La révolution de l’IA est moins technologique que managériale. Elle interroge la manière dont les décisions sont prises, dont l’information circule et dont l’expertise est valorisée. Dans certaines PME familiales ou ETI historiquement construites autour d’un savoir-faire humain fort, l’idée de confier une partie de l’analyse à un algorithme peut susciter des résistances. Pourtant, il ne s’agit pas de substituer la machine au dirigeant, mais de lui fournir une lecture augmentée de la réalité. L’IA ne décide pas à la place du comité exécutif. Elle éclaire. Elle propose. Elle alerte. La responsabilité demeure humaine, et c’est heureux. Le véritable enjeu réside dans l’hybridation : combiner la finesse du jugement humain avec la puissance de traitement algorithmique. Les entreprises qui réussiront cette articulation prendront une longueur d’avance durable.

Ce que feront les PME leaders en 2026

Les PME et ETI les plus performantes ne se contenteront pas d’outils génériques. Elles développeront des environnements d’IA adaptés à leurs métiers, connectés à leurs données internes, sécurisés et gouvernés. Elles intégreront l’IA dans leurs indicateurs de pilotage, au même titre que la performance financière ou commerciale. Elles formeront leurs équipes non seulement à l’utilisation des outils, mais à la compréhension de leurs limites. Surtout, elles considéreront l’IA non comme un projet isolé, mais comme un axe stratégique transversal.
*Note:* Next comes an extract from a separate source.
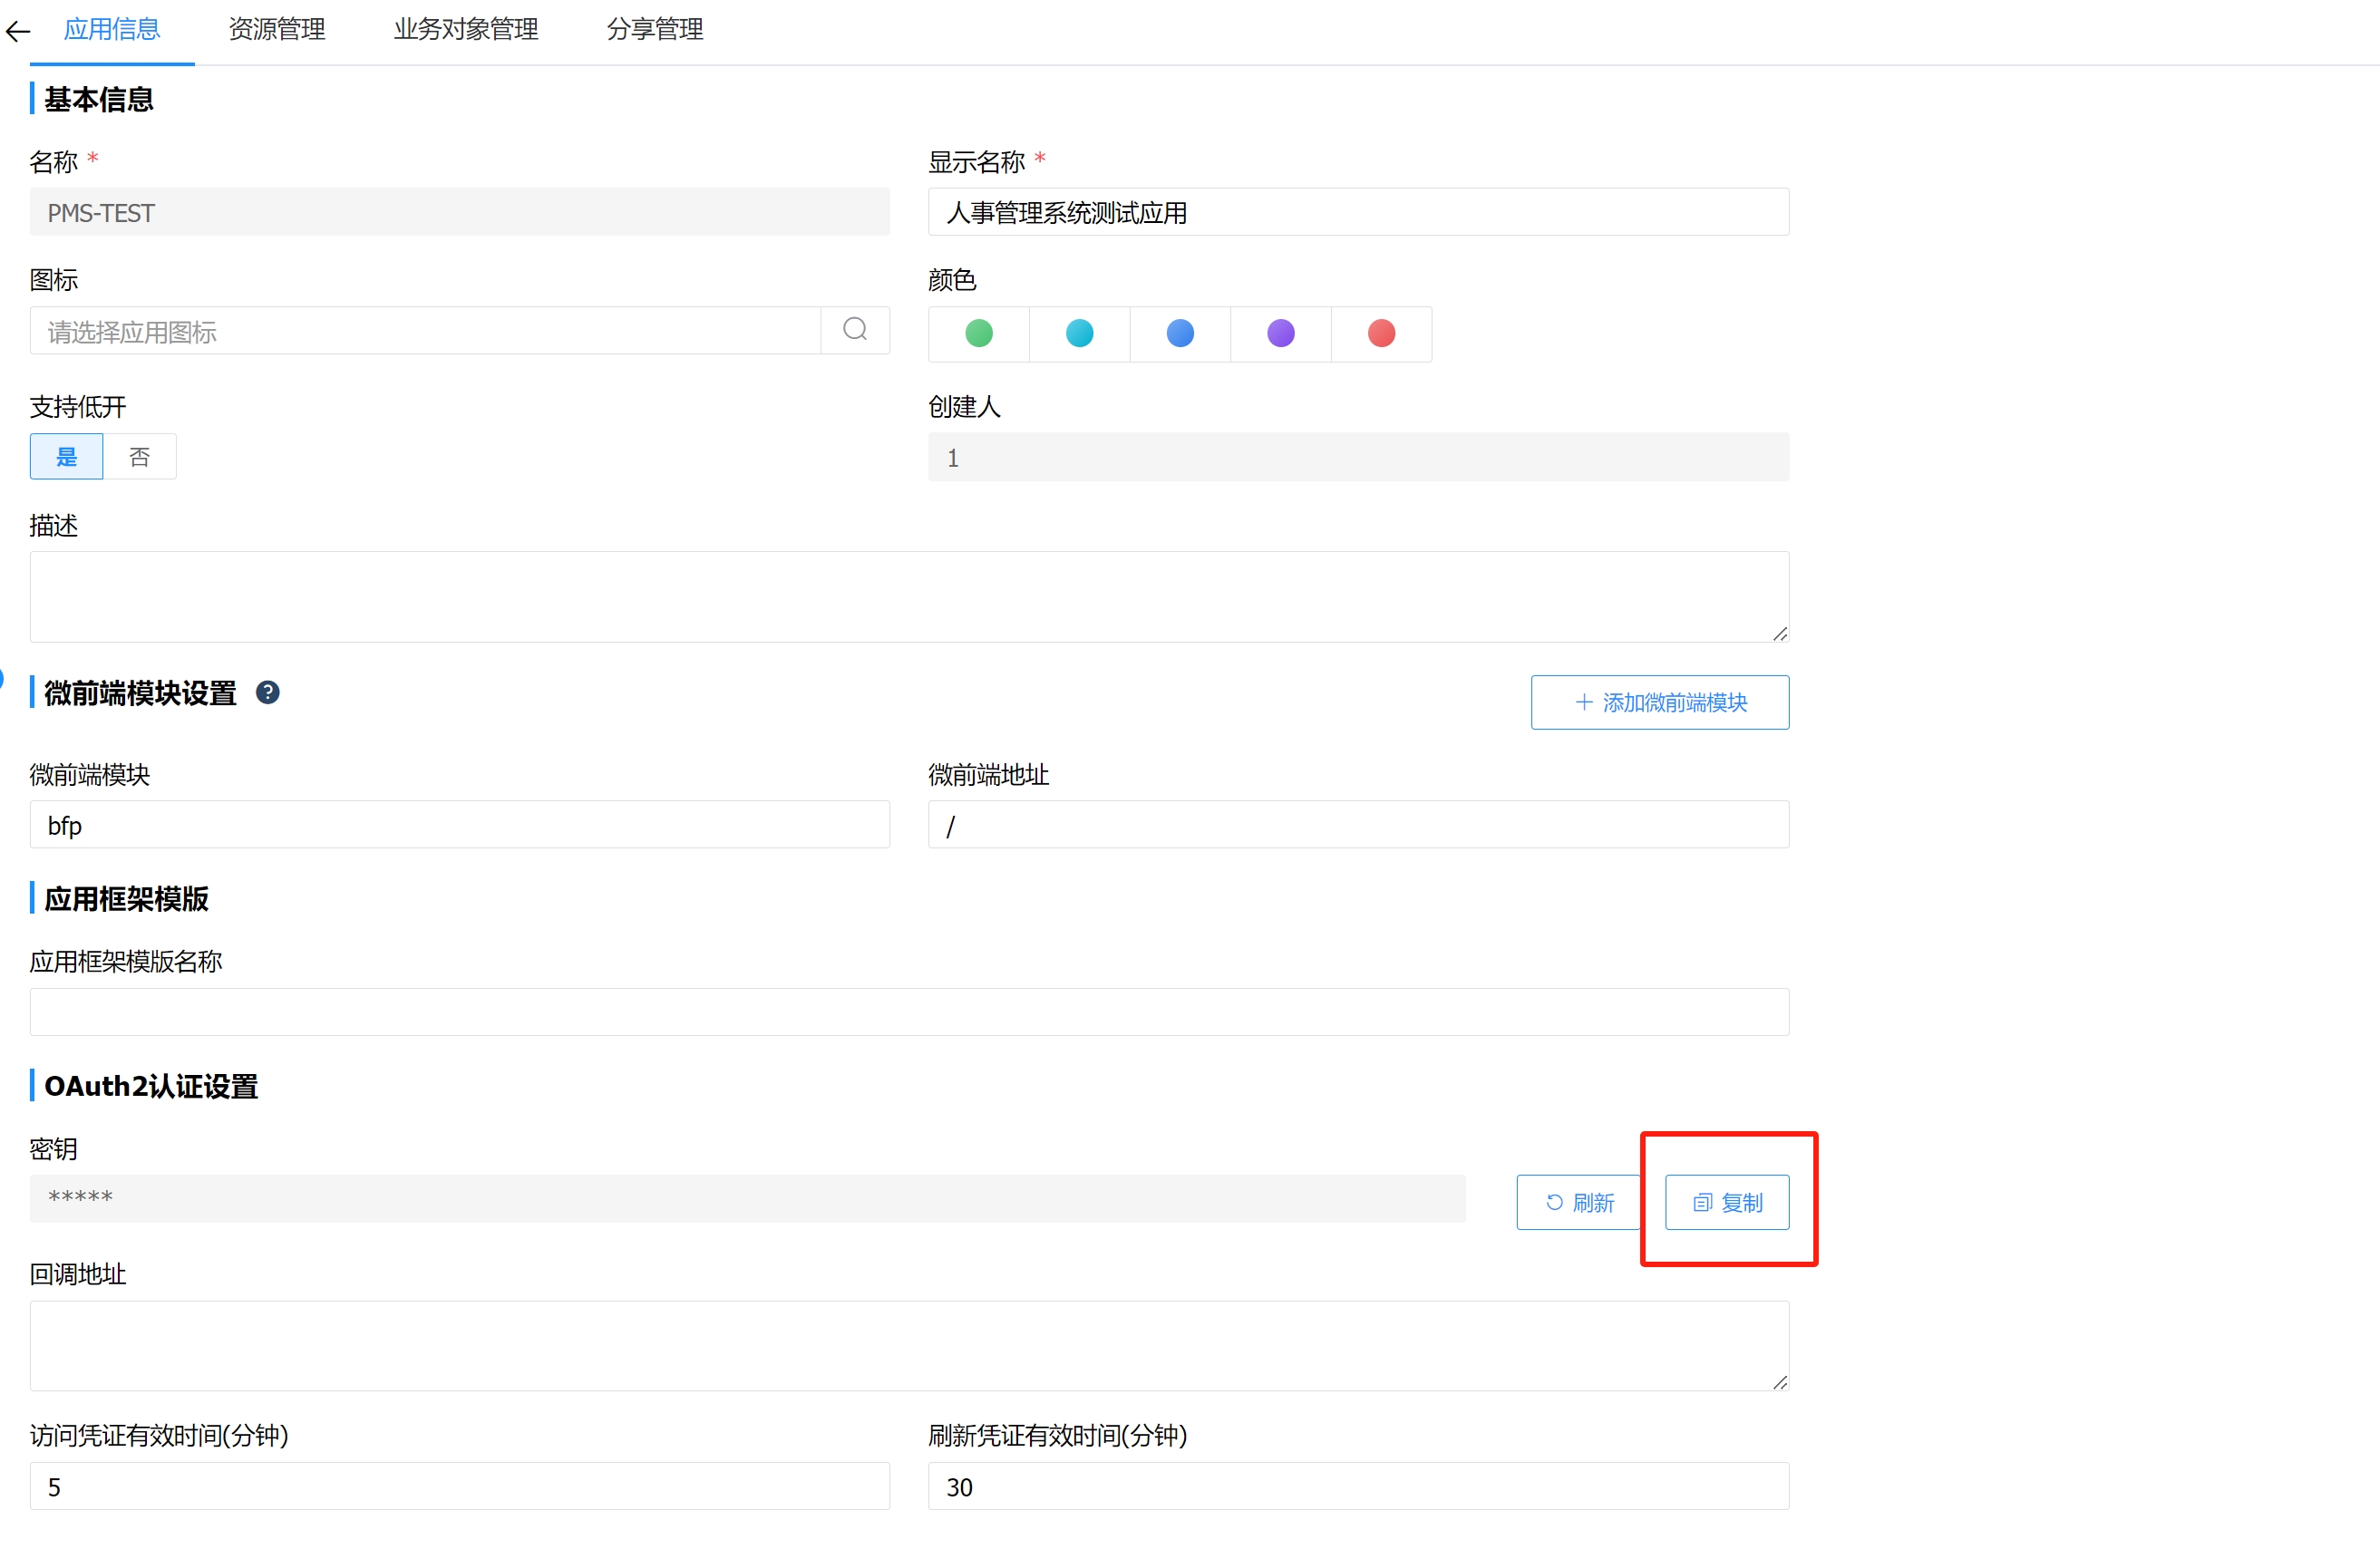Go to the 分享管理 tab
Viewport: 2380px width, 1549px height.
click(x=655, y=29)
Direction générale, finance, ressources humaines, production : chacun sera concerné. Car à terme, la question ne sera plus “Faut-il intégrer l’IA ?” mais “Comment rester compétitif sans elle ?”
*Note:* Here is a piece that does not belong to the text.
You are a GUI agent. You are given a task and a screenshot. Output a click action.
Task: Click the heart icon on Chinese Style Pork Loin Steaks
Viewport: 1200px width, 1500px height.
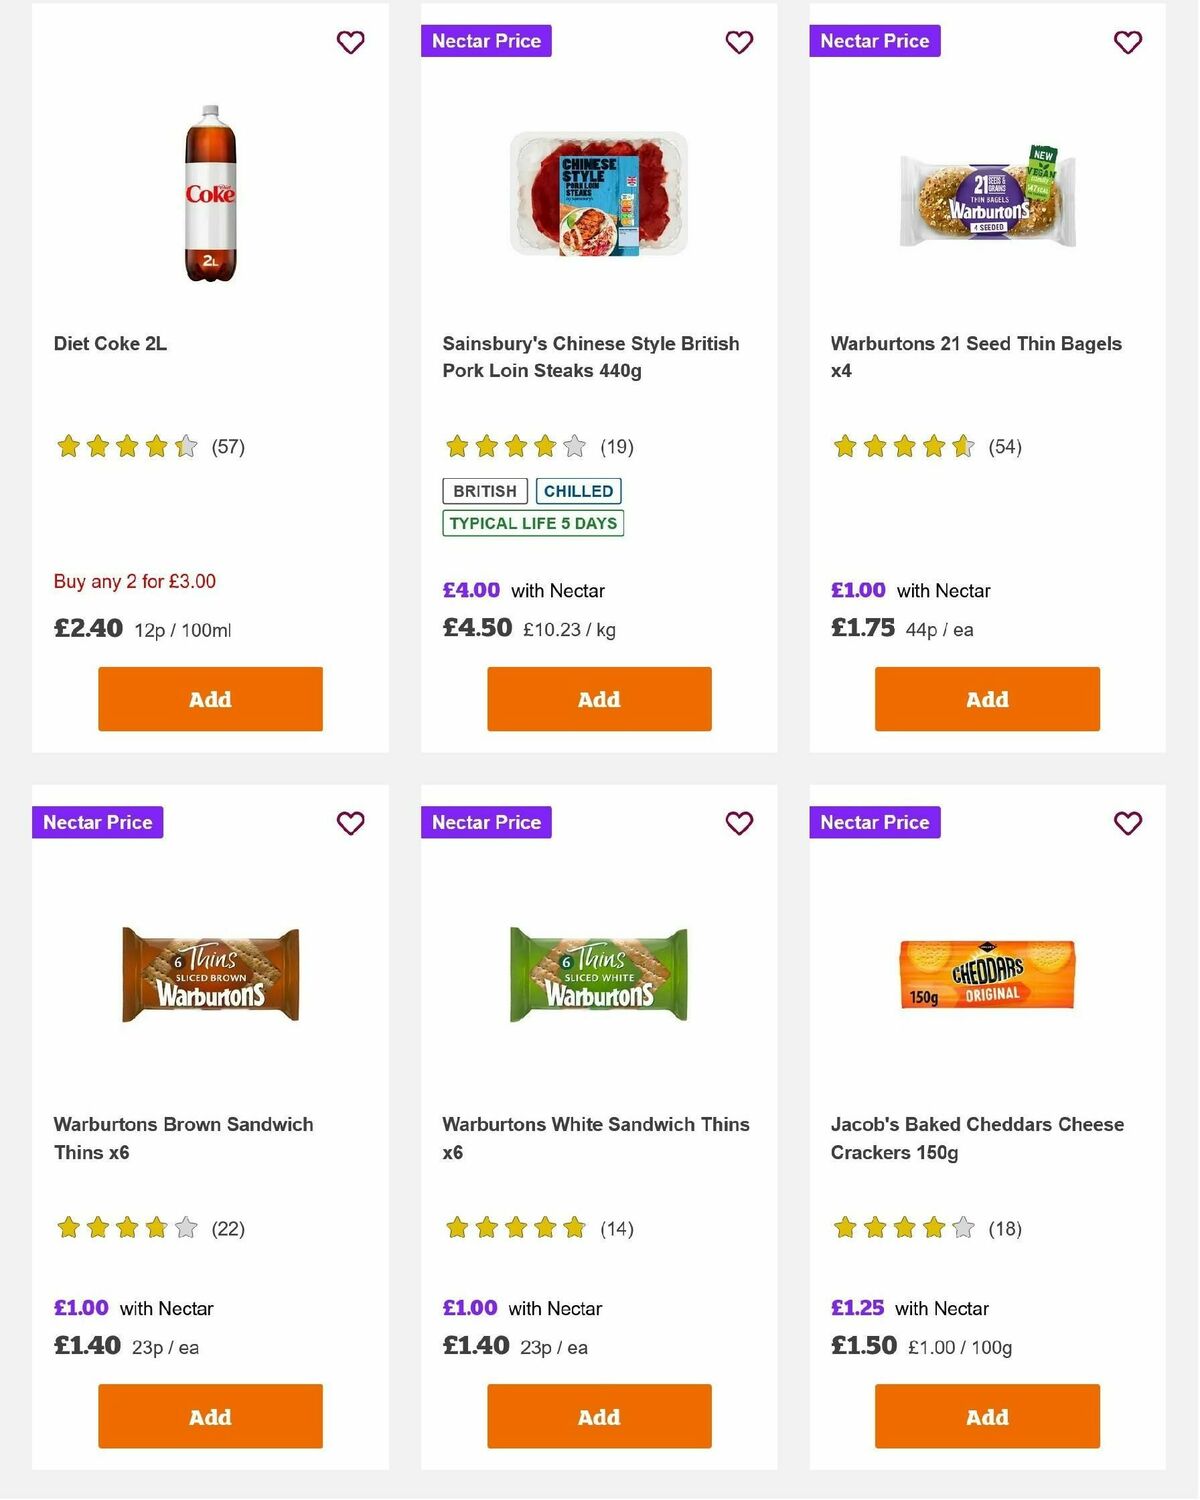click(x=739, y=42)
Passer du gadget à l’avantage concurrentiel

La révolution de l’IA opérationnelle ne se résume ni à un effet de mode, ni à une simple évolution technologique. Elle constitue un changement profond dans la manière dont les PME et ETI peuvent organiser leur performance. L’enjeu pour les dirigeants n’est pas d’adopter la dernière innovation en date, mais de structurer une démarche cohérente, progressive et pilotée par la valeur. L’IA n’est ni magique ni autonome. Elle est un amplificateur. Bien utilisée, elle accélère la prise de décision, fiabilise l’analyse et optimise les ressources.

Mal utilisée, elle reste un gadget coûteux.

En 2026, l’avantage concurrentiel ne se jouera plus uniquement sur le prix, la qualité ou la proximité client. Il se jouera sur la capacité à exploiter intelligemment ses données et à intégrer l’IA au cœur de ses opérations. La bonne nouvelle ? Les PME et ETI disposent d’un atout majeur : leur agilité. Là où les grandes organisations peinent à transformer leurs processus, les structures intermédiaires peuvent décider vite et déployer rapidement. À condition de ne pas confondre vitesse et précipitation. La révolution est en marche. Elle ne sera ni brutale ni uniforme. Mais elle sera déterminante. Aux dirigeants désormais de choisir : observer, expérimenter… ou structurer et prendre l’avantage.